(Material researched & presented by Barbara Armstrong)
In the February 1880 edition of The Morning Bulletin (Rockhampton's newspaper), William Jager commenced advertising his services as a homœopathist. He advertised that he could be consulted at his residence, Alma Street, next cottage to New English Church (Bartholemew's Cottages) from 9 to 12 am, and 3 to 6 pm. "All animals subjected to homœopathic treatment, up to 7 am."
In the 1883 edition of Pugh’s Almanac & Queensland Directory he was listed as one of two homœopathic practitioners.
He continued to advertise as a homœopathist until 1884. It appears that he died in late 1884, as records of probate appeared in the newspaper in November of that year.
There is an interesting report regarding William Jager in The Morning Bulletin of 1926, which reminisced about pioneering activities in Queensland, under the heading "60 years in Queensland".
It is probably in 1862 that Macdonald Peterson and William Jager started a butchering business at the corner of East and Fitzroy Streets. .............. Peterson eventually became one of the members of the Rockhampton Legislative Assembly, and became a solicitor in Brisbane.
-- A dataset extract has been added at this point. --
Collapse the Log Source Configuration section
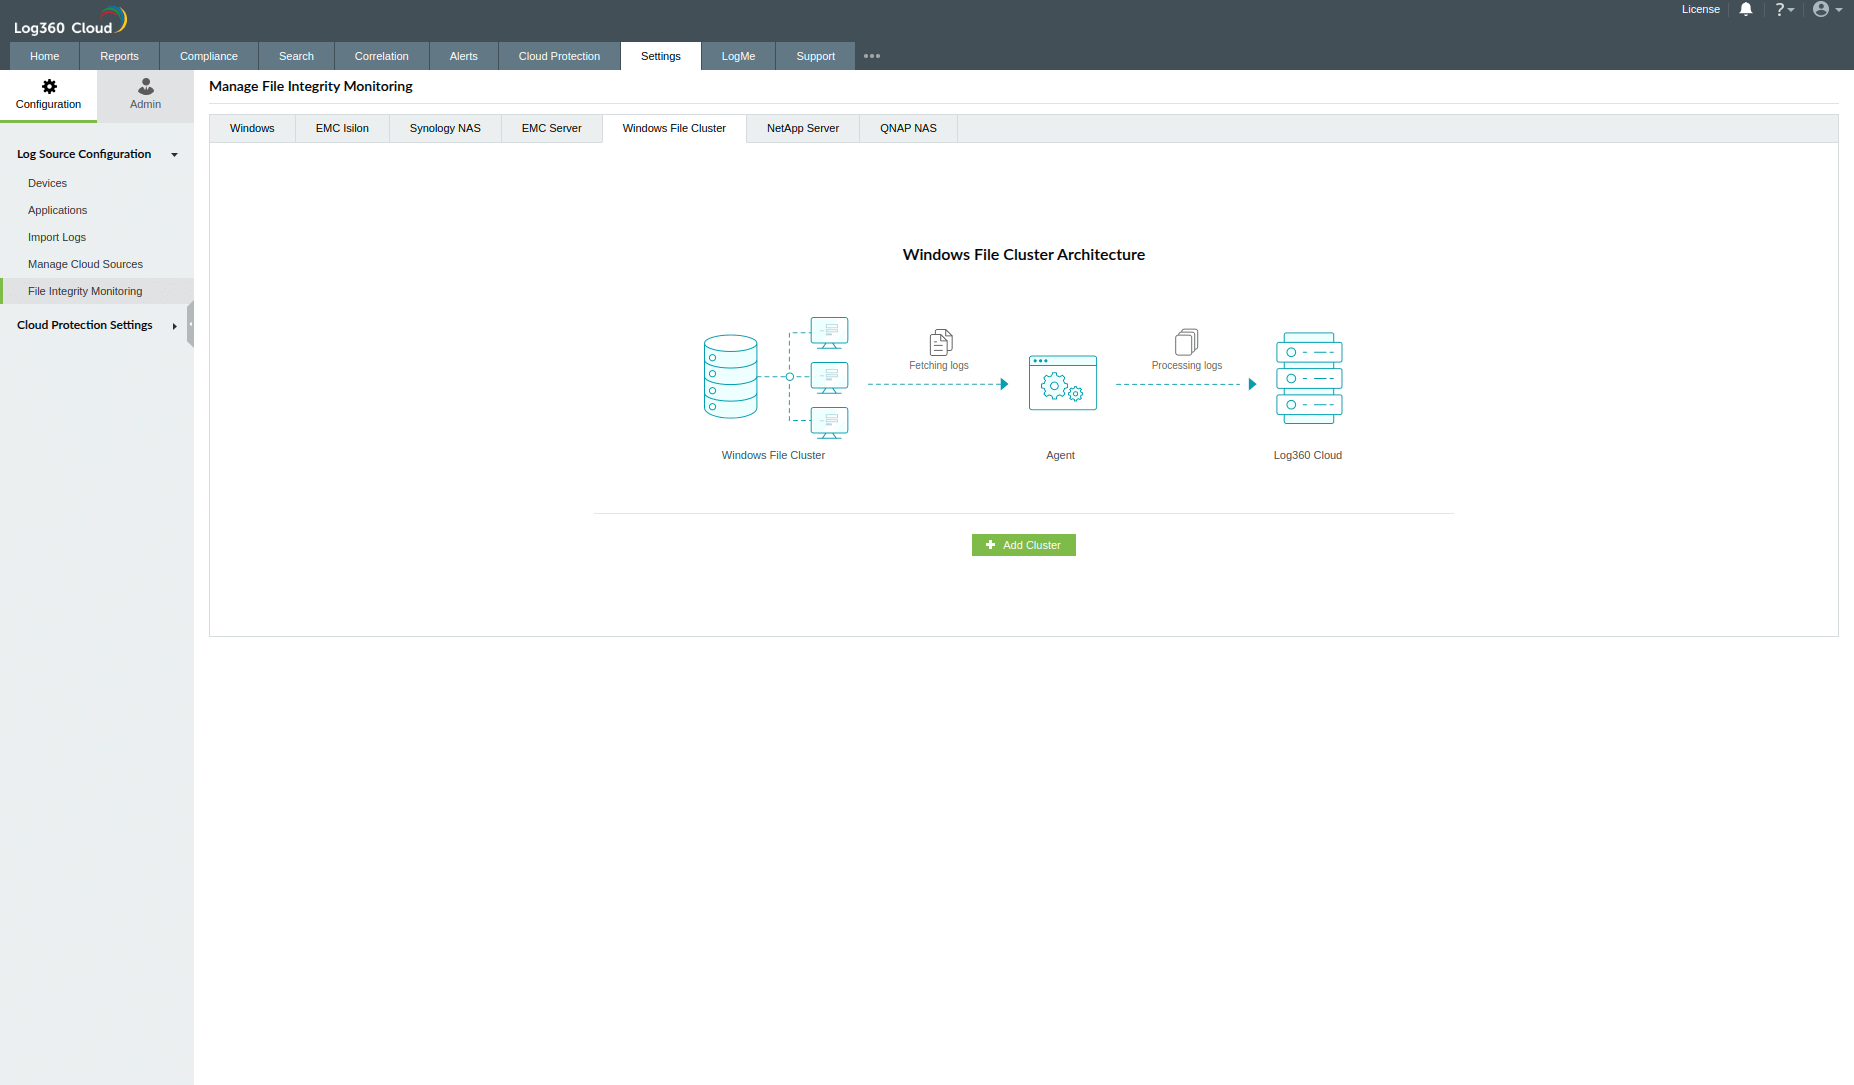(x=174, y=154)
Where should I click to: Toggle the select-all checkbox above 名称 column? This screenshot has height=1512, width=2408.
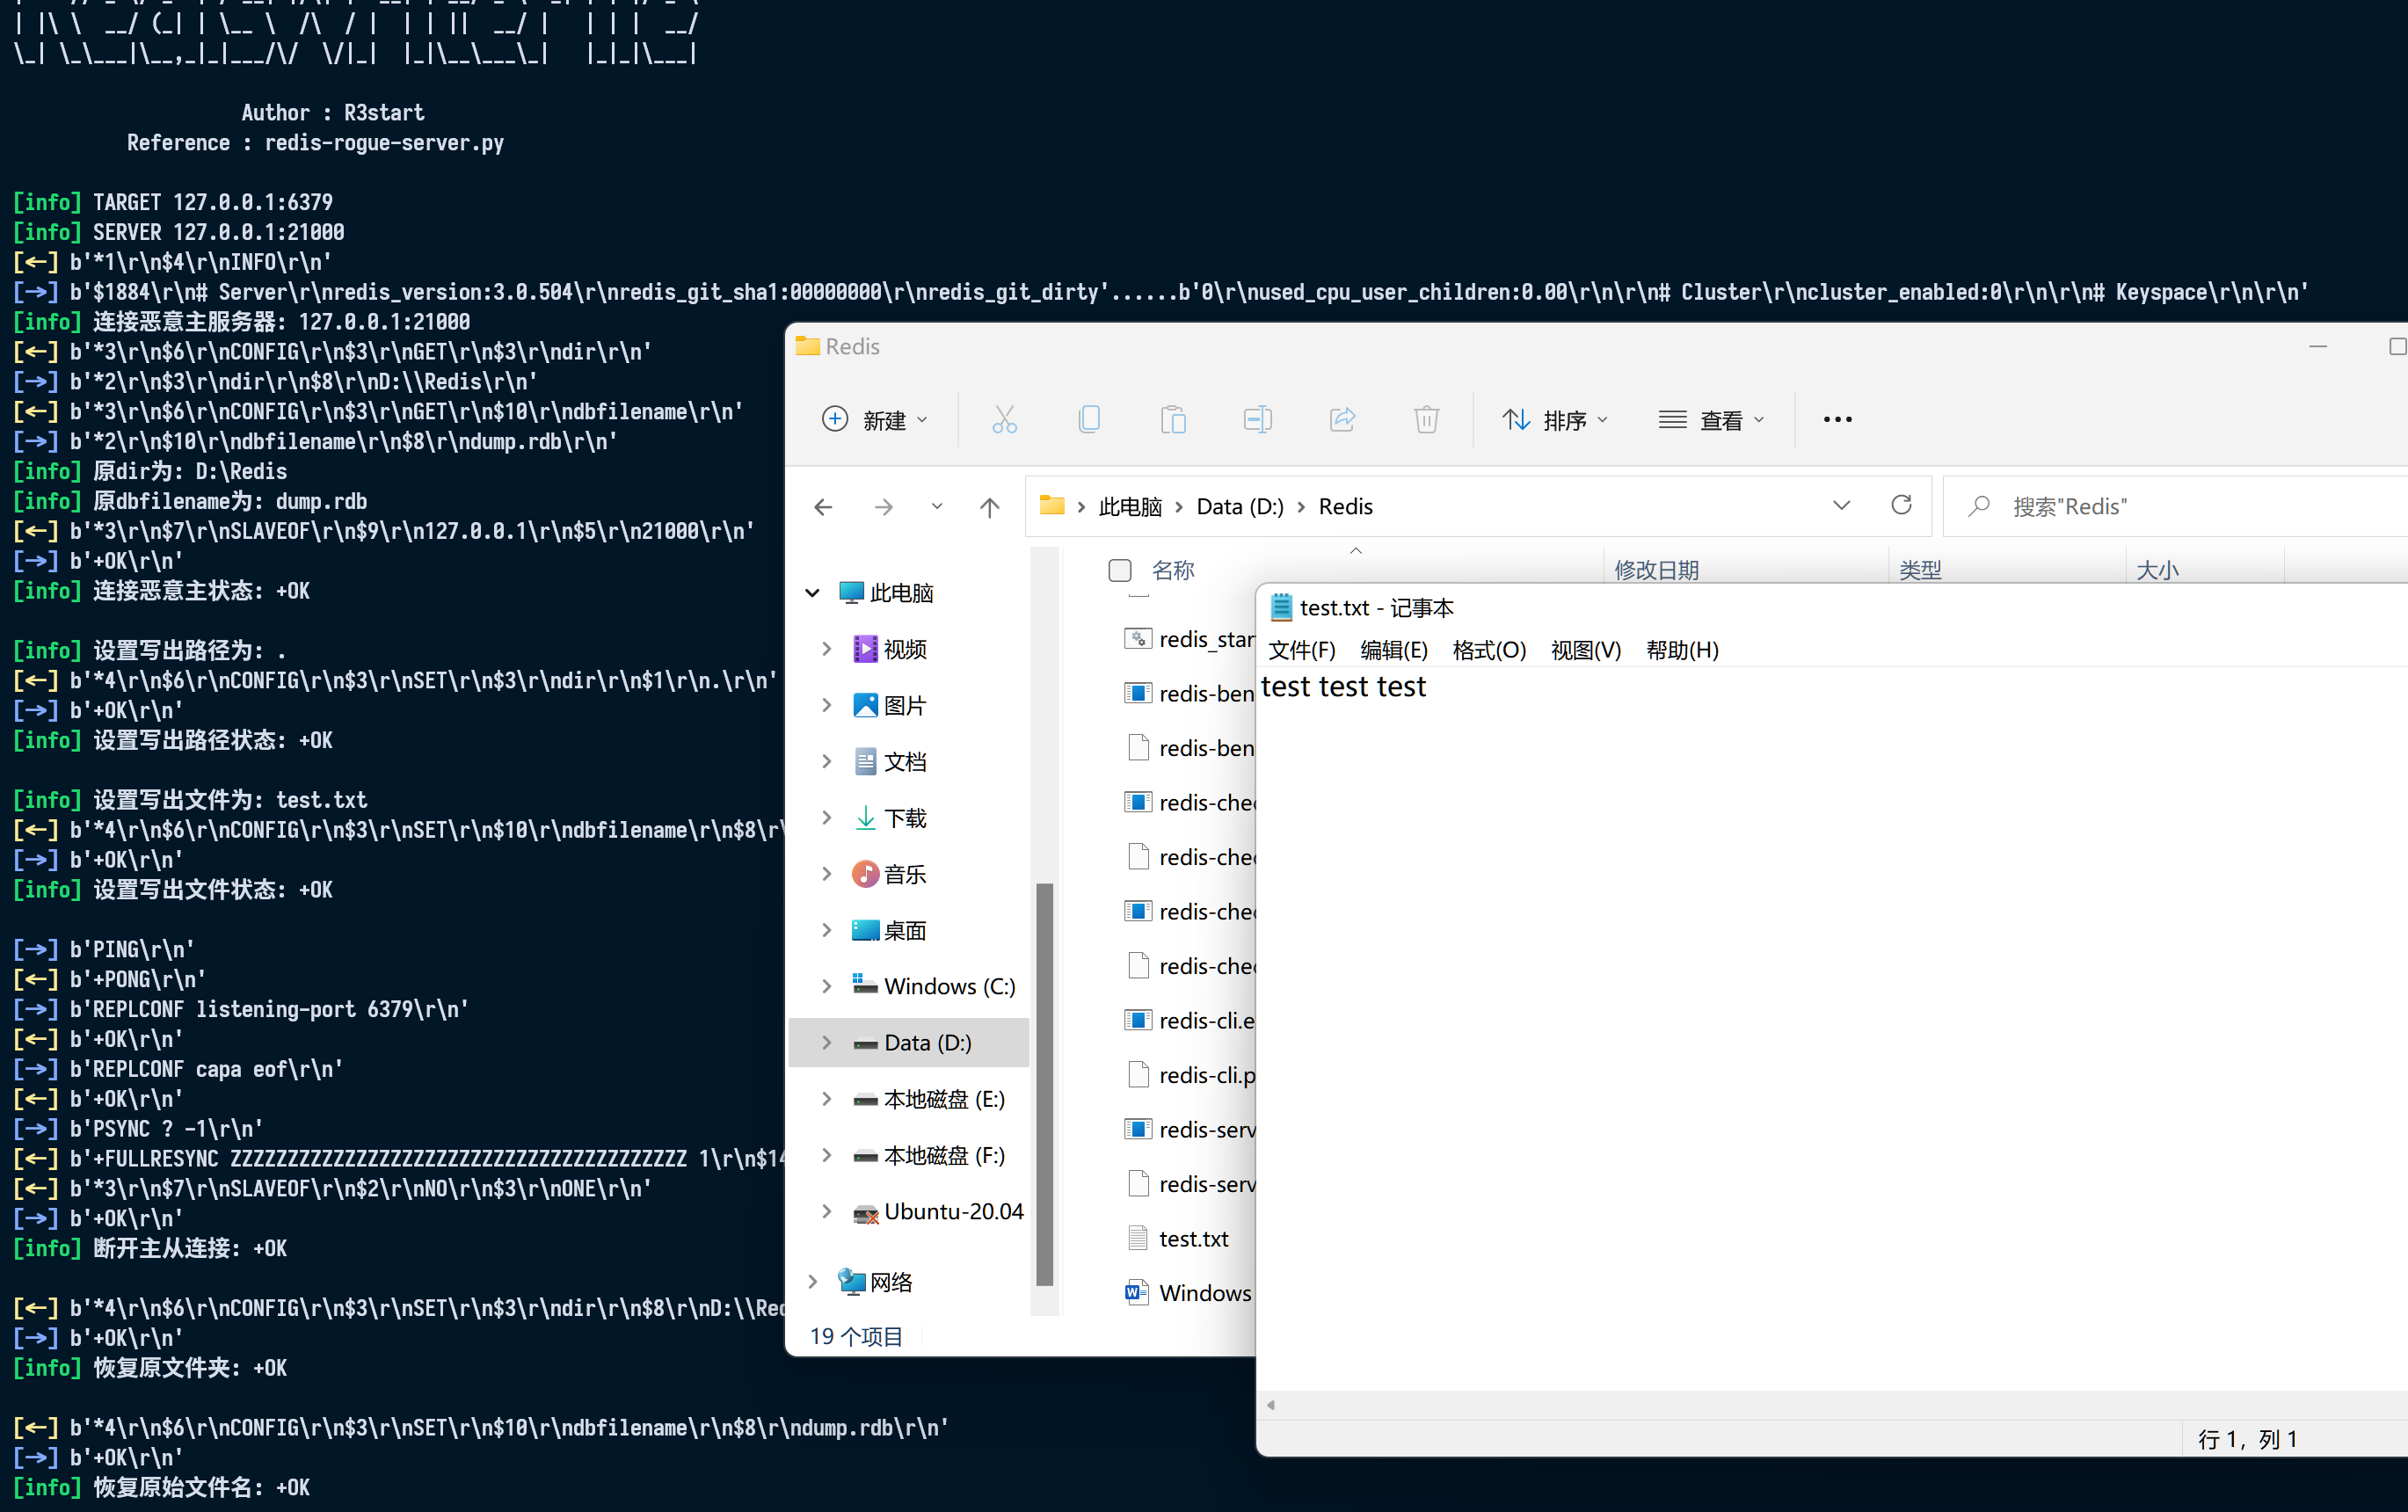1119,570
William Jager, who suffered from ill-health for a long period, which made him somewhat irrascible, subsequently owned a butcher's shop where the Cornstalk Hotel had been, now the Tivoli Theatre. Jager will be remembered by many from the fact that he had made a study of homœopathy, and is credited with having brought about many remarkable cures. He was the first homœopathist in Rockhampton , and he died at an advanced age.